The shift in the calendar has to do with the "year bearers", the tzolk'in day names on the beginning of the haab. Because the length of the haab is five days longer than a whole multiple of the twenty tzolk'in day names, the day name of new year advances by five places each year. If this year began on a day K'an, next year will begin on a day Muluk. This will be followed by new year on Ix, and the fourth new year in succession will begin on Kawak. On the fifth year, the day name will return to K'an. These four day names are the year bearers. According to Landa, the rituals performed at new year were dictated by the year bearer, which also determined whether the year would bring good or ill. Landa reported the year bearers as K'an, Muluk, Ix, and Kawak. These are also the day names of new years in the Chronicle of Oxkutzcab. |
|
The beginning of the long count on 4 Ahaw 8 Kumk'u was in the last full 20-day month of the haab. The new year 1 Pop arrived only 17 days later, on 9 Etz'nab 1 Pop. Etz'nab is not a post-Classical year bearer. The next day, however, was a day Kawak, which is a post-Classical year bearer. Thus the change between the pre-conquest and post-conquest calendars appears to have been a change in the year-bearers, which produced a one day shift in the alignment of tzolk'in and haab.
Because the calendar round was kept by peoples throughout
Mesoamerica,
all of them were aquainted with the year bearer system, and
several
sets of year bearers are known. The K'an, Muluk, Ix, and
Kawak
set
is referred to as the "Mayapan year bearers". Assuming that the
Classical
new year was celebrated on 1 Pop, the Classical year bearers
would
have been Akbal, Lamat, Ben and Etz'nab. These are
called
the "Campeche year bearers". However, in the inscriptions, the
first
day of each month begins with the "seating" (chum) of the month,
and is followed by days numbered 1-19. This is equivalent to numbering
the days of the month from 0 to 19. Chum Pop can be interpreted
as either the last day of the old year or the first of the new. If new
year was celebrated on chum Pop, the Classical year bearers
would
have been Ik, Manik, Eb, and Kaban, the "Tikal year
bearers".
The
Tikal set is used in the Paris Codex. The Dresden Codex
lists
both the Tikal and Campeche sets; which marks the beginning of the year
is uncertain.
The relationship between the tzolk'in and haab places other constraints on possible dates. Note that in a K'an year, K'an will fall on the first day of each of the 20-day months in the haab. But because the 5 day Wayeb intervenes at year end, in the next year, it retreats 5 days, to the 16th of each month. It retreats by 5 days in each year of the cycle until on the 5th year it again falls on the 1st of the month. Thus K'an can be associated only will four days of the month. Each of the day names is similarly fixed to four possible positions in each month. Thus, for example, in the Mayapan calendar, a day Ahaw can fall only on the 2nd, 7th, 12th, or 17th of the month. The date 13 Ahaw 7 Xulin the Chronicle of Oxkutzcab is compatible with this calendar. In the Tikal calendar, a day Ahaw can fall only on the 3rd, 8th, 13th, or 18th. The Classical period end 11.16.0.0.0 13 Ahaw 8 Xul is compatible with the Tikal calendar. |
We do not know precisely when or why the year bearer system was
changed
in the Yucatan. The Dresden and Paris Codices,
which
were almost certainly produced in the post-Classical period, retain the
Classical year bearers. On the other hand, cities in the Puuc hills of
the western Yucatan abandoned the Classical year bearers during the
last
phase of the Classical period. This change may have resulted from
Mexican
influence in the western Yucatan. Munro Edmonston believes that an
obscure
passage in the Book of Chilam Balam of Tzimin records a
calendrical
compromise between the eastern and western Yucatan just before the
conquest
that led to adoption of the Mayapan calendar.

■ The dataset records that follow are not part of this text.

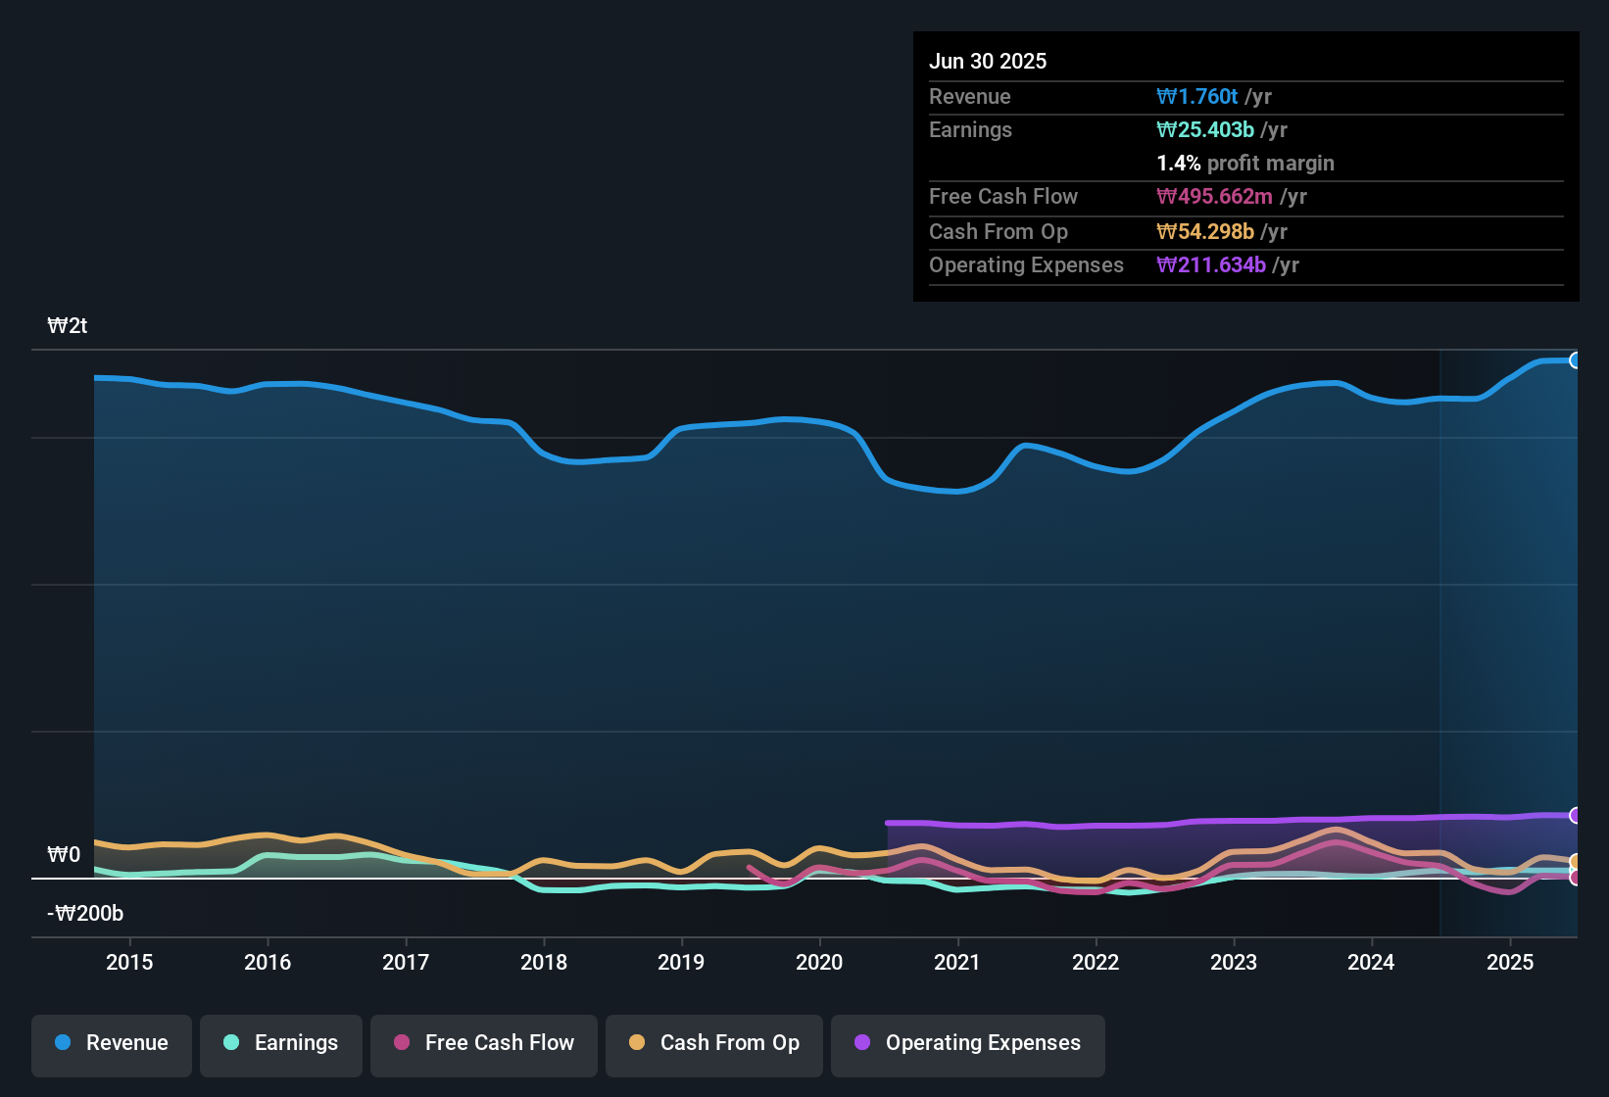
Task: Click the orange Cash From Op legend dot
Action: [637, 1043]
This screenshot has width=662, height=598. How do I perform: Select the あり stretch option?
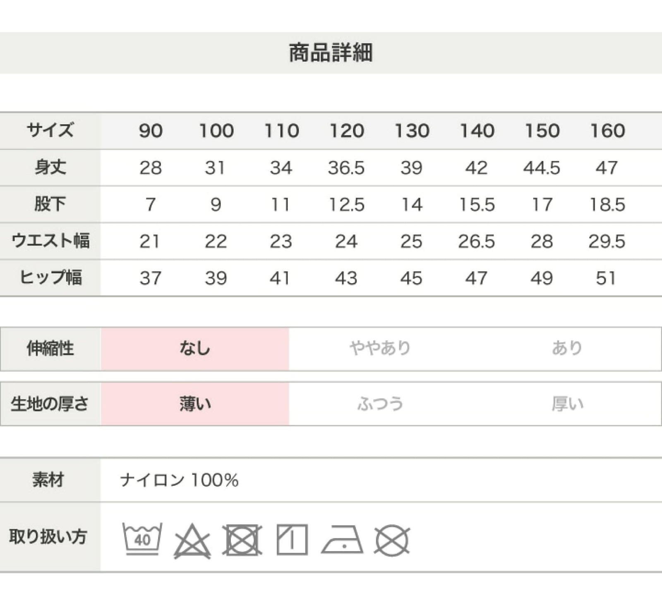pyautogui.click(x=567, y=349)
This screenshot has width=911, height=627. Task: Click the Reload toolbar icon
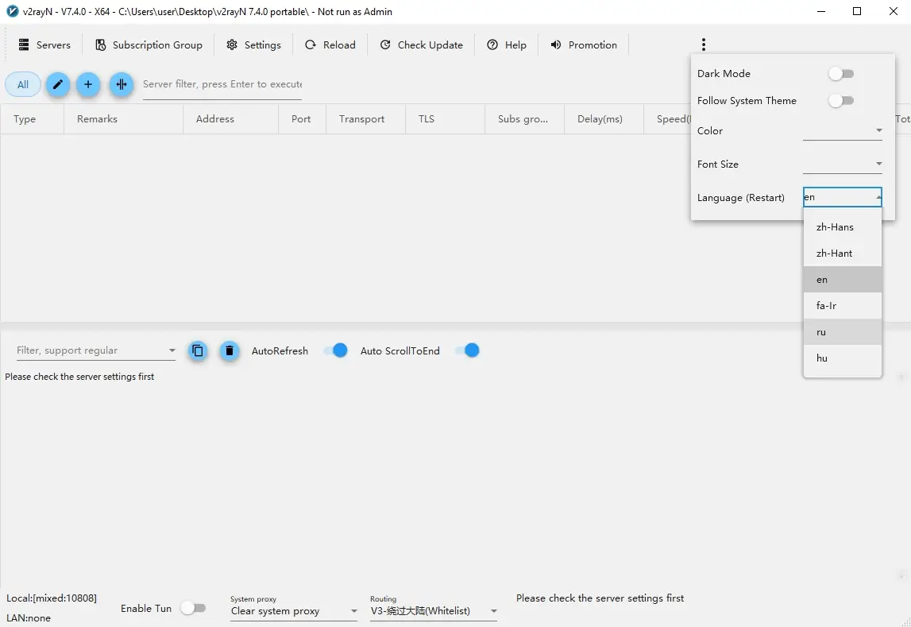point(311,45)
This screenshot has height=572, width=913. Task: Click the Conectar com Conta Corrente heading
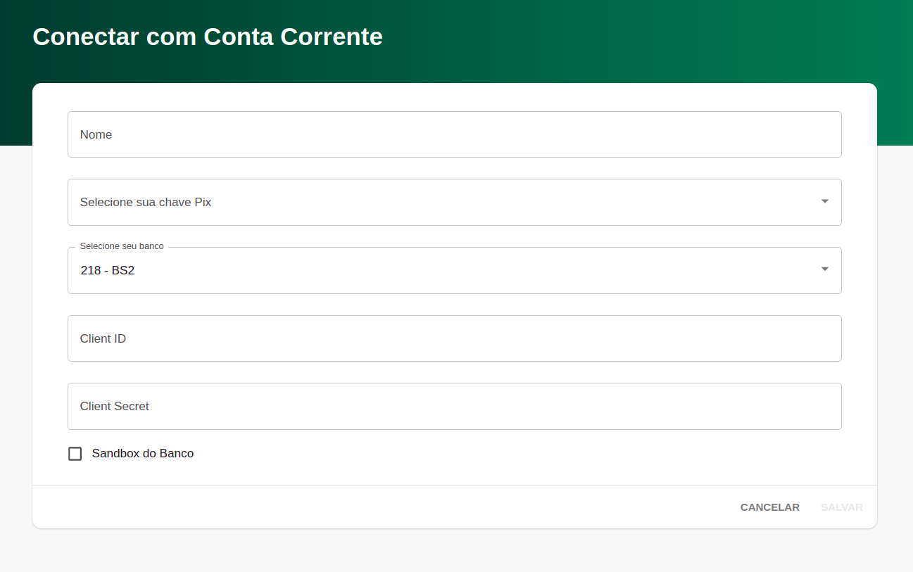point(208,37)
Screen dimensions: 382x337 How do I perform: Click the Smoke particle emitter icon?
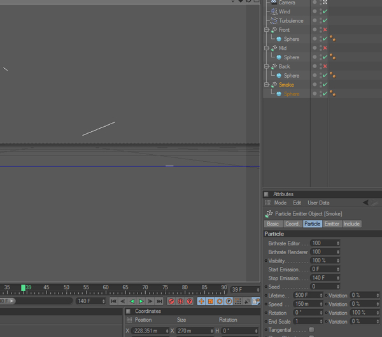274,85

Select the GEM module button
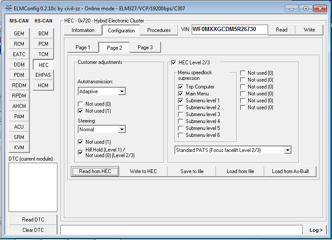[x=19, y=34]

"As the Mexican people had signs and
prophecies
of the coming of the Spaniards . . . so also did those of Yucatan. Some
years before they were conquered by Admiral Montejo, in the district of
Mani, in the province of Tutul Xiu, an Indian named Ah cambal,
filling
the office of Chilan . . . told publicly that they would
soon shift
to fresh calendar bearers, [and] be ruled by a foreign race who
would
preach a [new] God . . .".
Landa, Relacion de las Cosas de Yucatan |
For our purposes, the important question is not when or why, but how. The realignment could have occurred in several ways. The possibilities are perhaps easiest to understood by considering what might have been done on the katun end 13 Ahaw to convert the date from 13 Ahaw 8 Xul to 13 Ahaw 7 Xul. Assuming no more than a one day slip, there are three possibilities:
1. If November 3, 1539 was the Classical katun end 13 Ahaw 8 Xul, the tzolk'in date could have been left unchanged, and a day subtracted from the haab, so that this date became 13 Ahaw 7 Xul. This preserves the base date deduced above, August 12, 3114 BC.
2. If November 3 was 12 Kawak 7 Xul, the the day before the Classical katun end, the tzolk'in date could have been reset on this day to 13 Ahaw without changing the haab date. Since in this case, the Classical katun end fell on November 4, 1539, the long count base date must have been a day later than calculated above, August 13, 3114 BC.
3. If, November 3 was the day after the Classical katun end,
both tzolk'in and haab would have needed to be reset.
The
classical date on November 3 would have been 1 Imix 9 Xul.
The tzolk'in date could have been reset by one day to 13 Ahaw,
and the the haab date adjusted by two days to 7 Xul.
Since
in this case the classical katun end would have fallen on November 2,
the
long count base would have been on August 11, 3114 BC.
These three possibilities were all discussed by Thompson. For a time, August 12 was most popular with Mayanists. It seems to require the least destructive change in the calendar, leaving both the long count and the tzolk'in unchanged. The long count had fallen into disuse before the calendrical slip occurred, so its preservation may not have been an important consideration. However, the tzolk'in is another matter. It is a sacred almanac, used to time rituals and make auguries. The change in the haab could have been a consequence of the shift to numbering the days of the month from 1 to 20 instead of 0 to 19. But the truth is that we can only speculate about the motives for the change in the calendar.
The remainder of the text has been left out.